Orders for Class 8 vehicles kept accelerating in February, passing 40,000 for only the ninth time, analysts said.
North American orders of heavy-duty trucks hit 40,600, which was the eighth-best order month on record, ACT Research Co. reported, citing preliminary figures it will revise when truck makers issue their final numbers.
February was up 82% compared with the 22,300 units ordered a year earlier. Orders have been above 35,000 for four of the past five months and January’s total was the second-highest ever, 48,700.
“Yet another better-than-expected month. It makes life rather interesting,” said ACT Vice President Steve Tam.
Expectations were for orders in the “low-30s range,” Credit Suisse analyst Jamie Cook wrote in a note to investors.
Small and mid-sized fleets continue to add trucks and feel they will be able to steal drivers from other fleets, Tam said, while the large fleets continue to maintain they are not adding trucks to grow, just for replacement.
The up cycle that is most comparable to the one the industry finds itself in now occurred in 2014 to 2015, he said.
“Then the industry was very excited about what it was seeing in the freight market, and you saw demand [for new trucks] rise rapidly and remain elevated. And unfortunately, demand stayed there too. And that is the cycle, I think, we are setting ourselves up for now, as well,” he said.
ACT’s North American production forecast this year is for 324,600 Class 8s and 311,200 next year, or about a 4% drop.
Then comes a decline of 23% or more, he said.
“We have 2020 dropping to 238,200 [units], and that is probably going to fall more steeply,” Tam added.
The research company FTR pegged February orders at 40,200.
“The thing that is interesting is getting these orders all the way into February,” said Don Ake, vice president of commercial vehicles at FTR. His earlier analysis called for volumes like this in October of last year, which would have fit the traditional pattern.
“For February numbers to exceed October’s [which were about 36,000] is unusual. We knew [the increase] was going to happen, it just was delayed,” Ake said.
Last October, a fourth-quarter slump slowed production, allowing truck makers’ suppliers “to run at a nice optimal rate, and that lowers your production costs,” Ake said.
“But production now will ramp up,” he said. “You are going to see production increases through September, at rates higher than in 2017. So there is going to be more stress on production and the supplier base in 2018.”
FTR is forecasting peak production will occur in the second quarter, he said.
Meanwhile, in some cases, interest in onboard safety systems is stirring truck orders.

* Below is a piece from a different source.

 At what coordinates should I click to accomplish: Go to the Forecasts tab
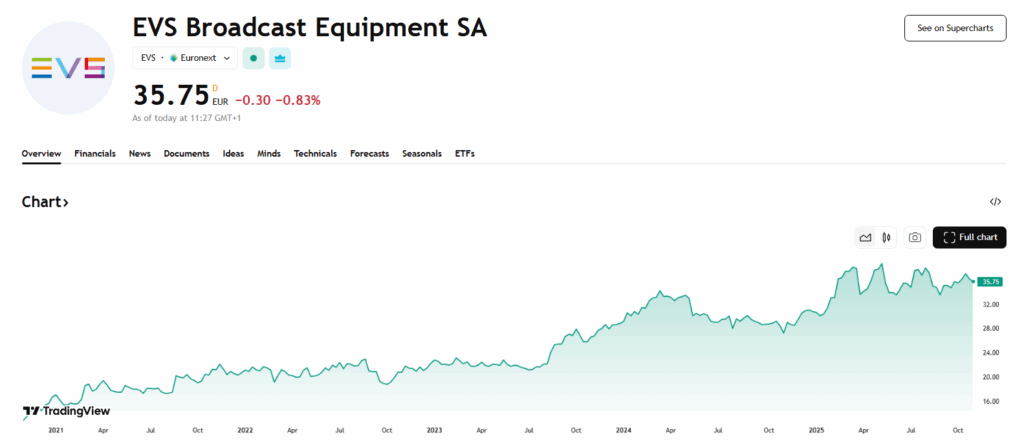click(369, 154)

Orders poured in in February at near-record levels, Roger Nielsen, CEO of Daimler Trucks North America, said during a recent online roundtable discussion with reporters.
“Customer acceptance of Detroit Assurance has been a great element of our success,” he said.
About 90% of all Cascadia models come with that suite of safety systems, “far exceeding” DTNA’s expectations, he said.
Version 4.0 of Detroit Assurance includes changes in the radar, now with active brake assist for full braking on stationary objects. An optional camera system will assist in lane departure warnings and the adaptive cruise control adjusts the truck’s cruising speed to maintain a 3.6-second following distance, allowing the truck to remain in cruise control longer, according to DTNA.
Tam said that focus on safety systems and fuel efficiency “plays down through every level of the trucking population.”
Incentives are also playing a role in orders.
For instance, Peterbilt Motors Co., has two rebates for vocational customers throughout 2018. It offers a $2,000 cash rebate on its 567 and 520 models factory spec’ed to support mixer, pump, and other concrete industry equipment. Members of the American Logger Council can get the same cash rebate on the 567.
In addition, Peterbilt has two cash rebates for owner-operators in 2018.
Members of the Owner-Operator Independent Drivers Association are eligible for a $1,500 rebate on Peterbilt’s 579, 567 and 389 models when spec’d with a sleeper. The same rebate for the same models is available to Landstar System operators.
Peterbilt is a unit of Paccar Inc.
Landstar ranks No. 9 on the Transport Topics list the Top 100 for-hire carriers in North America.